Typically, by the time a mechanics lien is filed on a project, some form of notice has already been provided to the relevant parties which generally includes the project owner and sometimes includes other parties such as the general contractor on the project. In fact, in the majority of states, preliminary notice is required prior to filing a mechanics lien. But despite this requirement, communication in the construction industry remains lackluster at best. It’s not uncommon for some subcontractors or suppliers on a project to perform work without the owner’s knowledge.
Not Just for Owners
Lien agents aren’t just for owners, though. For parties down the chain, finding a property owner on a project is no easy task. Lien agents are made highly visible, and they provide an obvious destination for subs and suppliers to send notice and/or claims.

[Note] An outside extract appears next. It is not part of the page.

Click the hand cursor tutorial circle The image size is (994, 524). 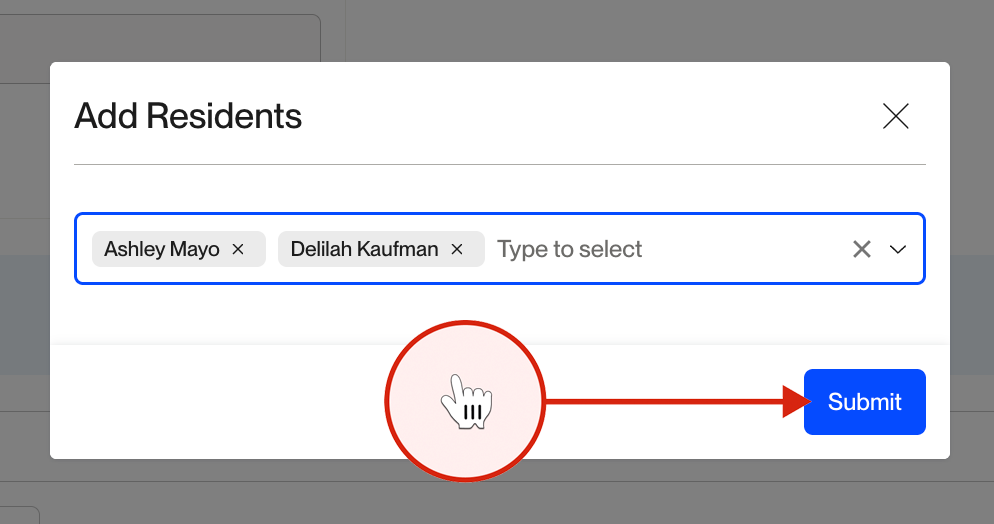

For instance, in North Carolina, non-GC claimants on projects where a lien agent is required must send preliminary notice to the lien agent to preserve their rights. On residential projects in Virginia, subs and suppliers must also send a notice to the mechanics lien agent to preserve lien rights. In both states the information for these lien agents is contained on the building permits for these projects, but obtaining this information can still be a challenge. Plus, notice to the lien agent stands as one more barrier between a claimant and perfecting a lien claim.
Who Are These “Agents?”
In Virginia, a mechanics lien agent will be a Virginia attorney, a title insurance company, a title instance agent, or certain banking or savings institutions or service corporations. An owner can’t just pick one at random though – the lien agent must consent to act as an agent of the owner and must designate the relationship in writing. North Carolina takes a different route- lien agents may only be a title insurance company or title insurance agency and must be chosen from a list of registered lien agents. The proposed Texas changes are similar to the current system in North Carolina.
It’s important to note that title insurance companies and agencies are among the strongest proponents of legislation like this. It’s also important to note that these companies would be having their cake and eating it too – the dangers of “hidden liens” disappear and they get paid (by the property owner) for this convenience. The cost of a lien agent might not be much, but the point stands.
A Trend or Isolated States?
The idea of a designated mechanics lien agent is a fairly new concept. Virginia’s requirement for a lien agent has been around for more than a decade, and North Carolina’s went into effect in 2013. That may not sound like a small amount of time, but mechanics lien laws have been around for a while, and change typically happens at a glacial pace.
Texas has flirted with the idea of revising lien laws and including lien agents in the new regulations, but such revisions to Texas lien law have not gained traction thus far. Ultimately, only time will tell if the move toward requiring lien agents will become a trend or just some isolated legislation.